Provided passage ->
Novichok victim Charlie Rowley was tonight feared to be fighting deadly meningitis.
Charlie, 45, is back in the same hospital where he and girlfriend Dawn Sturgess were treated after being poisoned by the Russian nerve agent.
Dawn, 44, died from the same poison used in the attempted killing of Russian double agent Sergei Skripal and his daughter Yulia in Salisbury, Wilts.
There are now fears that Charlie could face life-changing injuries from the illness, which it is feared came as a result of his body being run down by the novichok attack.
In an exclusive interview with the Sunday People his brother Matthew, 47, said today: “I spoke to the nurse in charge and she said they think it’s meningitis.
“That’s what he’s being treated for at the moment, but they’re still doing tests to find out more information.
“I don’t think they know which type of meningitis it is yet.
“It looks like he got it from his body being run down by the novichok. I think he got released too early.”
Charlie is being monitored round the clock by a dedicated team of medics – eight days after being readmitted to the intensive care unit at Salisbury District Hospital where he and Dawn were first treated for novichok poisoning.
Paramedics rushed to Charlie’s new home in Amesbury, Wilts, last Friday after he managed to dial 999 when he was going temporarily blind.
Matthew said: “He was in a bad way and I wasn’t sure he was going to make it. All of his systems seemed to be shutting down.
“He can see again now but he’s still got double vision.
“I don’t know much about meningitis, but it shuts down the organs and you can lose limbs and different things.
“I don’t know if that’ll happen to Charles, I can’t comment on that.”
Meningitis is life-threatening and is responsible for hundreds of thousands of deaths every year worldwide.
It is caused by an infection with micro-organisms and can lead to serious long-term consequences including brain damage, deafness and epilepsy.
An ambulance was first called to Charlie’s home on June 30 after Dawn, a mum-of-three, collapsed. She had sprayed herself with what she thought was a discarded perfume bottle.
It turned out to contain the Russian-made military-grade nerve agent. Hours later Charlie was admitted to hospital after falling ill and was in a coma for ten days.
But while he went on to make a miracle recovery after a month in hospital, Dawn died on July 8.
The pair were exposed to the novichok from a bottle they found dumped in Salisbury’s Queen Elizabeth Gardens.
The park was reopened on Friday after police finally declared it safe.
A five-month investigation concluded earlier this month that a two-strong hit team who flew in from Russia was responsible for the poisonings.
But President Putin has denied any involvement by his country.
Matthew said of his brother: “He’s had a terrible time.
“He’s still trying to get over losing Dawn. He really did love her. He’s so upset about it.”
A spokesman for the Salisbury NHS Foundation Trust said: “We do not comment on individual patients.”
Sergei, 67, had lived in the UK for eight years after being freed from jail in Russia following his trial for giving secrets to Britain’s MI6.
His daughter Yulia, 33, was visiting from Moscow when they were struck down by novichok.

Tasks to complete ->
**A)** Reproduce the part of the Charlie Rowley article from "The pair were" to "by his country." word for word.
**B)** In one to three sentences, explain why an ambulance was first called to Charlie's home on June 30, according to the Charlie Rowley article.

Extracted records ->
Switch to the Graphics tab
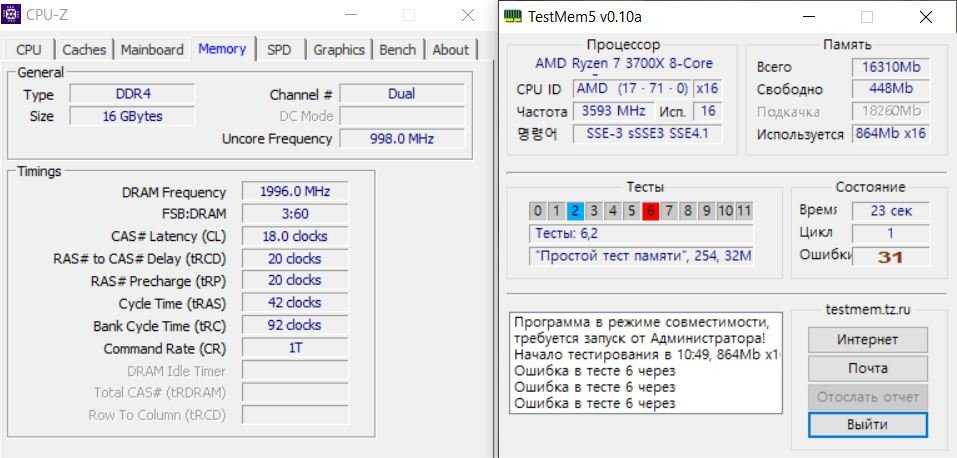Viewport: 957px width, 458px height. [338, 50]
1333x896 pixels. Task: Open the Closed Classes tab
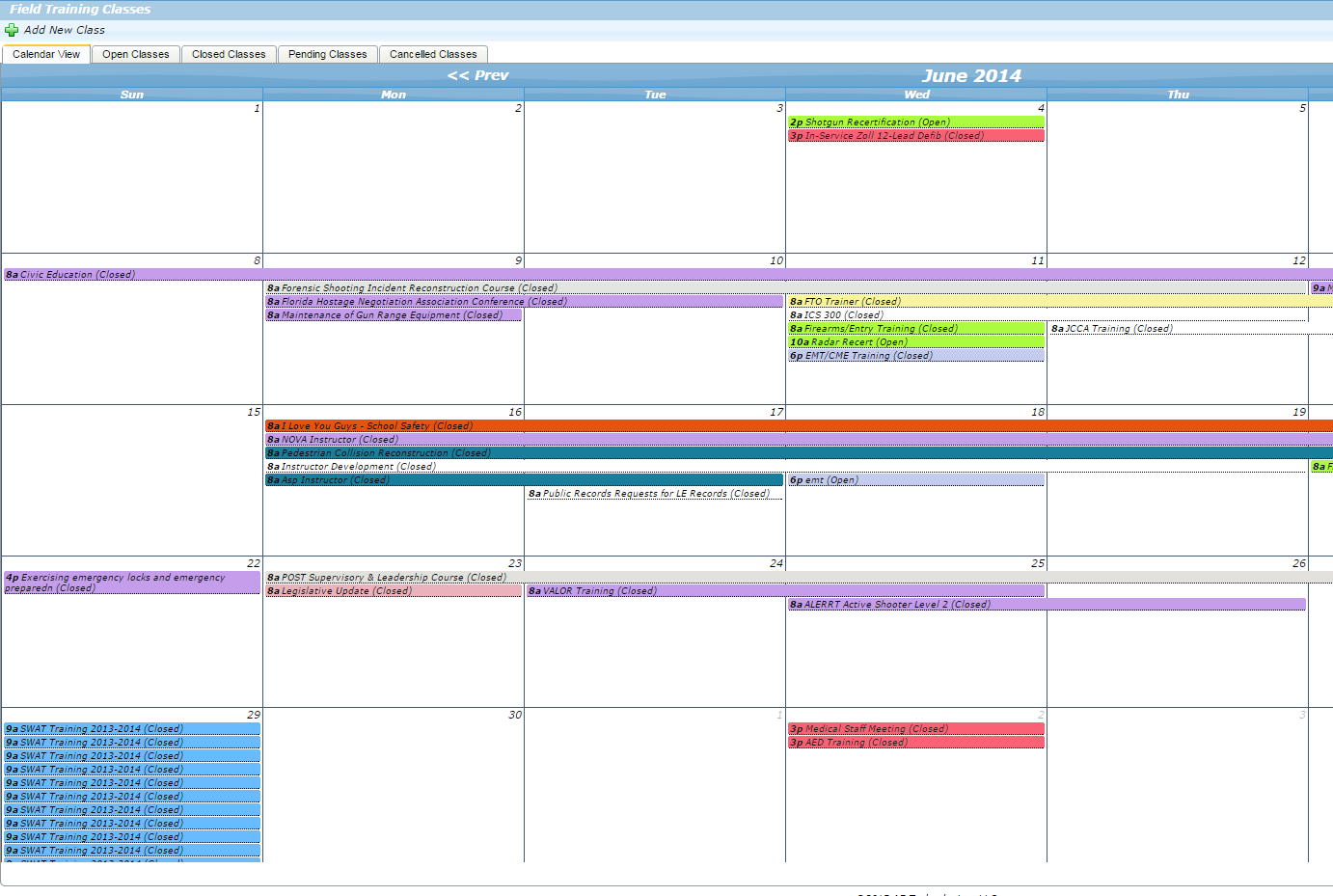[229, 55]

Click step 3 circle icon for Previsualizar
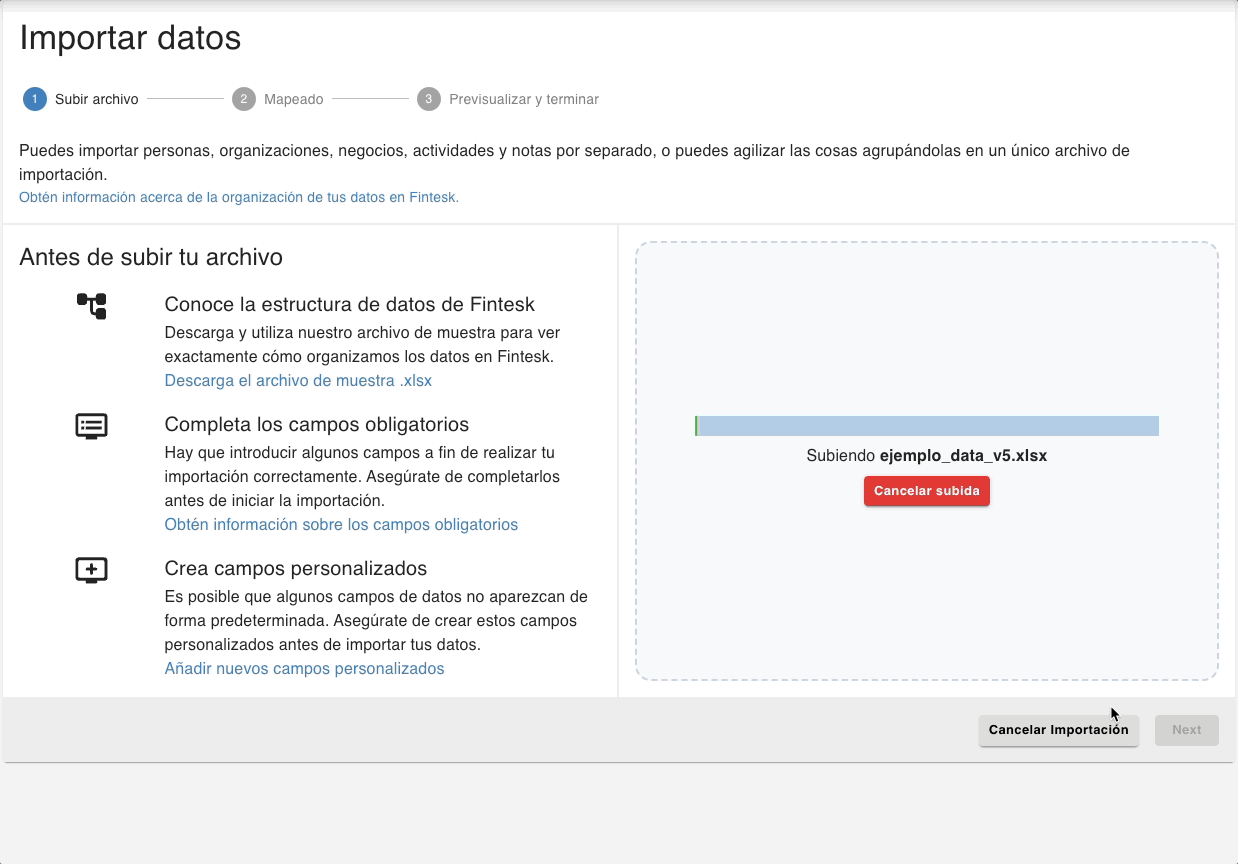(429, 99)
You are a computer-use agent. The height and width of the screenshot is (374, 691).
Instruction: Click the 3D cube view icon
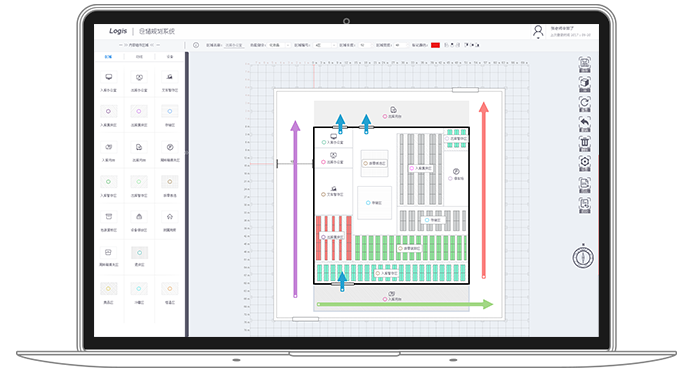tap(584, 84)
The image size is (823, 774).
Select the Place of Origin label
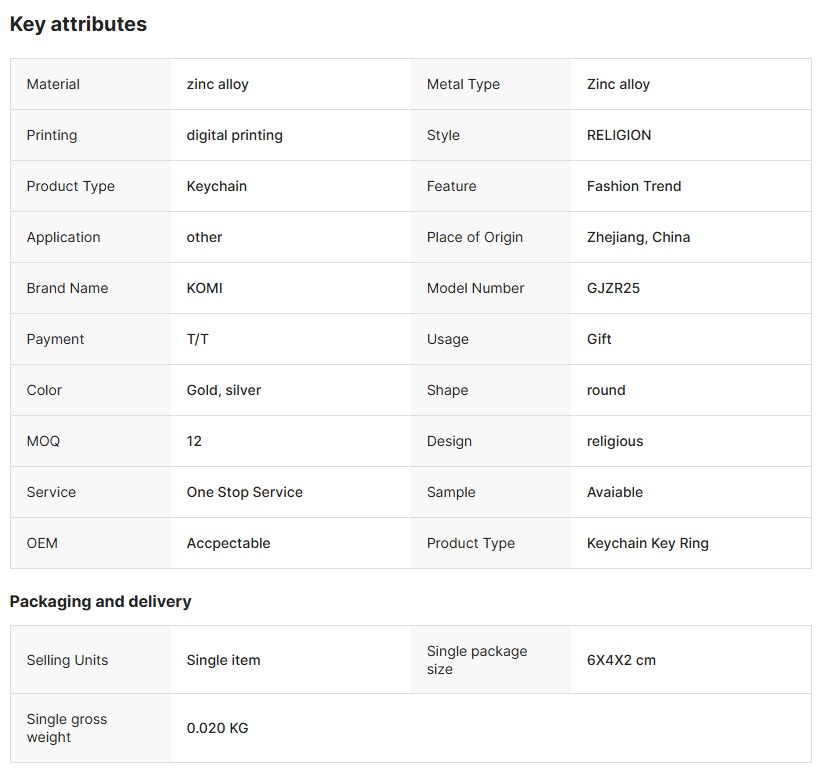[475, 237]
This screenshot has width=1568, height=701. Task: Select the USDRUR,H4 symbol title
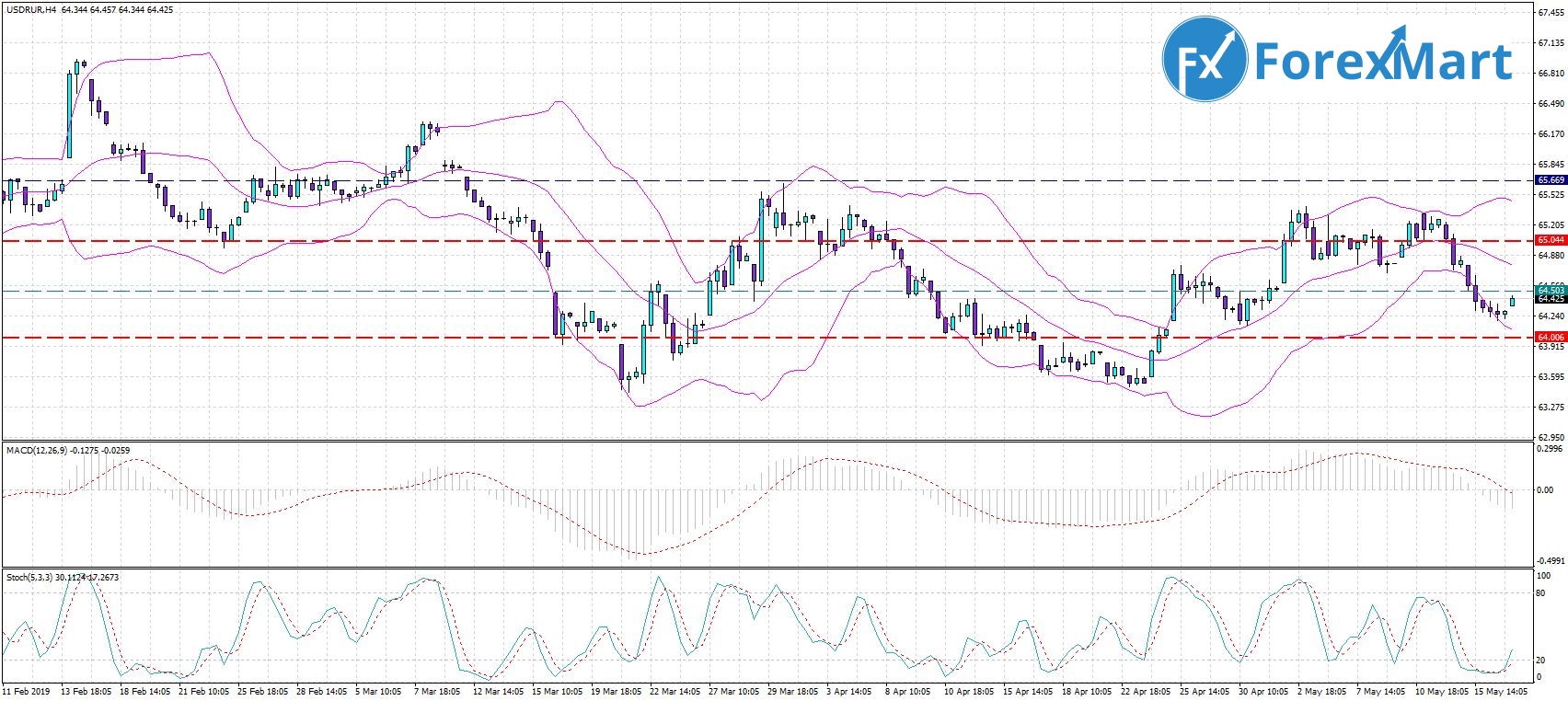pos(31,9)
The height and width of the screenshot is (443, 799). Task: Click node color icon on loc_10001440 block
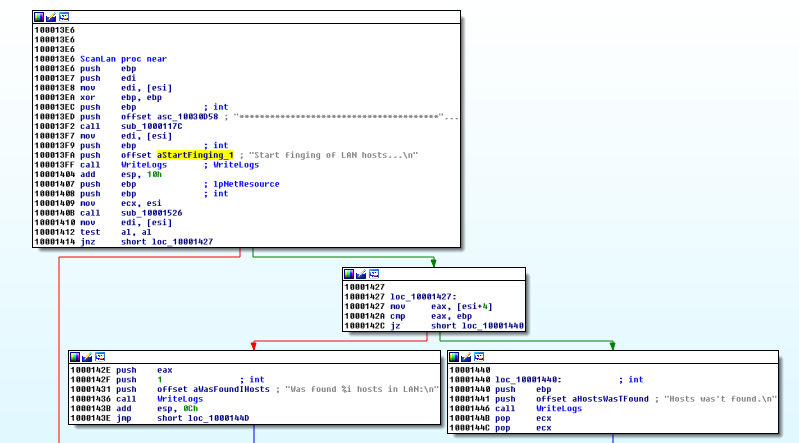(455, 357)
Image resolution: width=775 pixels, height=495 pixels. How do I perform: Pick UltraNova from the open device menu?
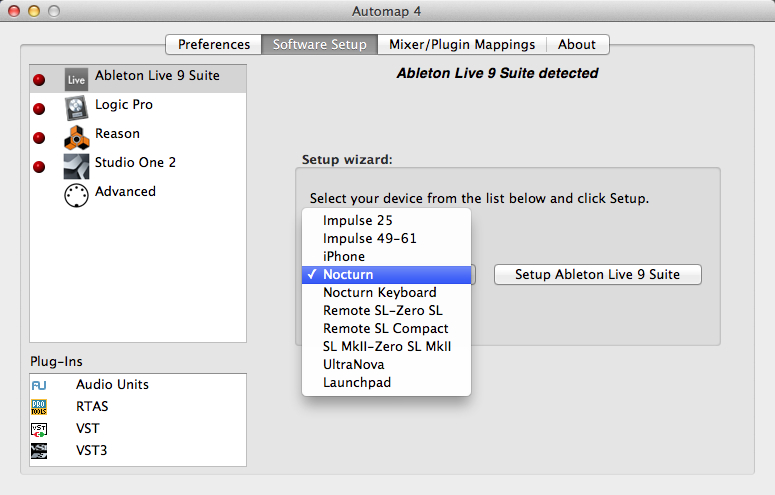[x=353, y=365]
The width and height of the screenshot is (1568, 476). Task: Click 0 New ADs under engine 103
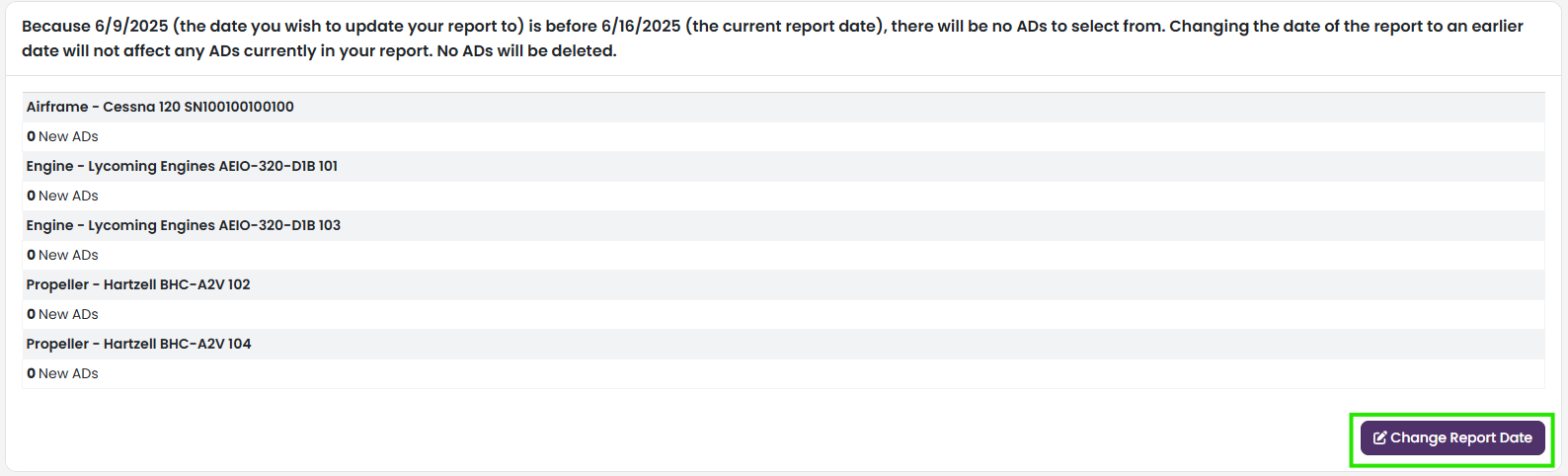[x=62, y=255]
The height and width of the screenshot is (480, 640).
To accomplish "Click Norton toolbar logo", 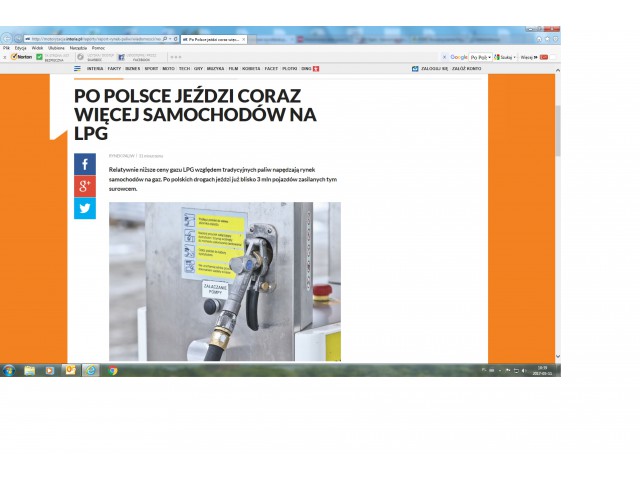I will point(21,57).
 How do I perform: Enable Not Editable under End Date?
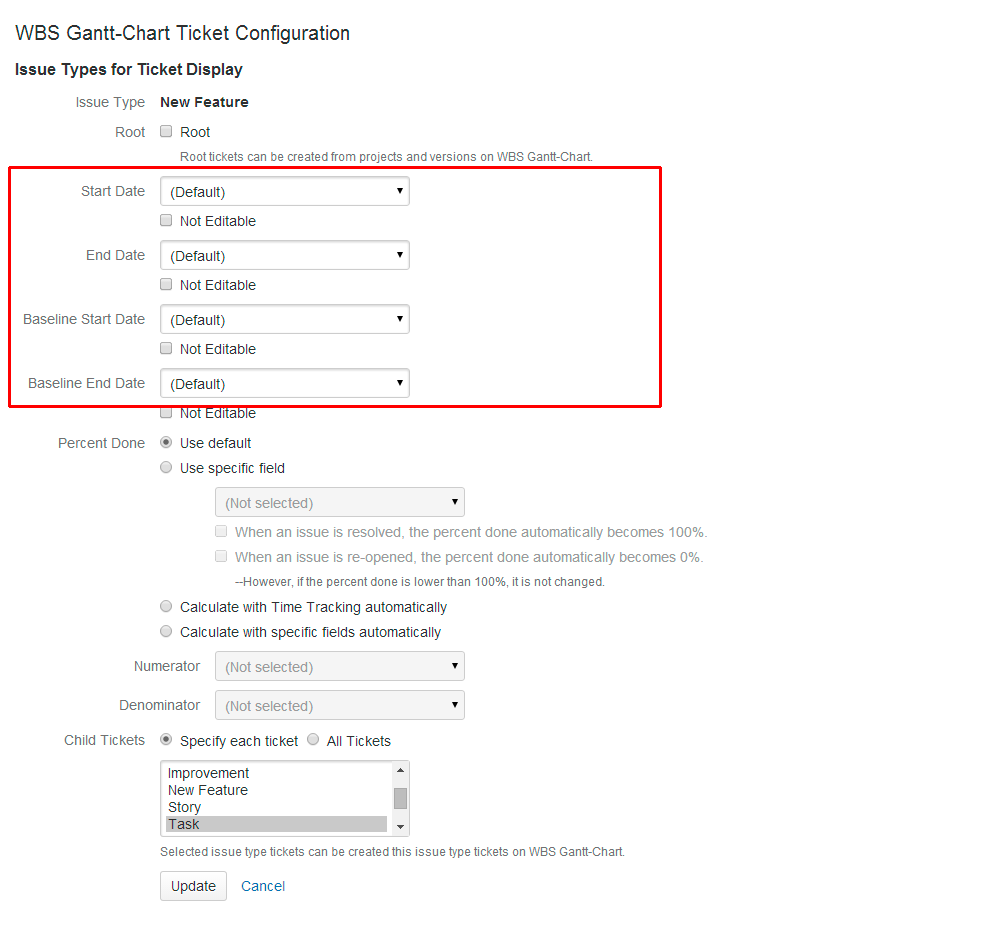167,285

Solutions to each task ->
**A)**
The pair were exposed to the novichok from a bottle they found dumped in Salisbury’s Queen Elizabeth Gardens.
The park was reopened on Friday after police finally declared it safe.
A five-month investigation concluded earlier this month that a two-strong hit team who flew in from Russia was responsible for the poisonings.
But President Putin has denied any involvement by his country.

**B)** An ambulance was called because Dawn had collapsed. She had sprayed herself with what she thought was a discarded perfume bottle, and it turned out to contain the Russian-made military-grade nerve agent.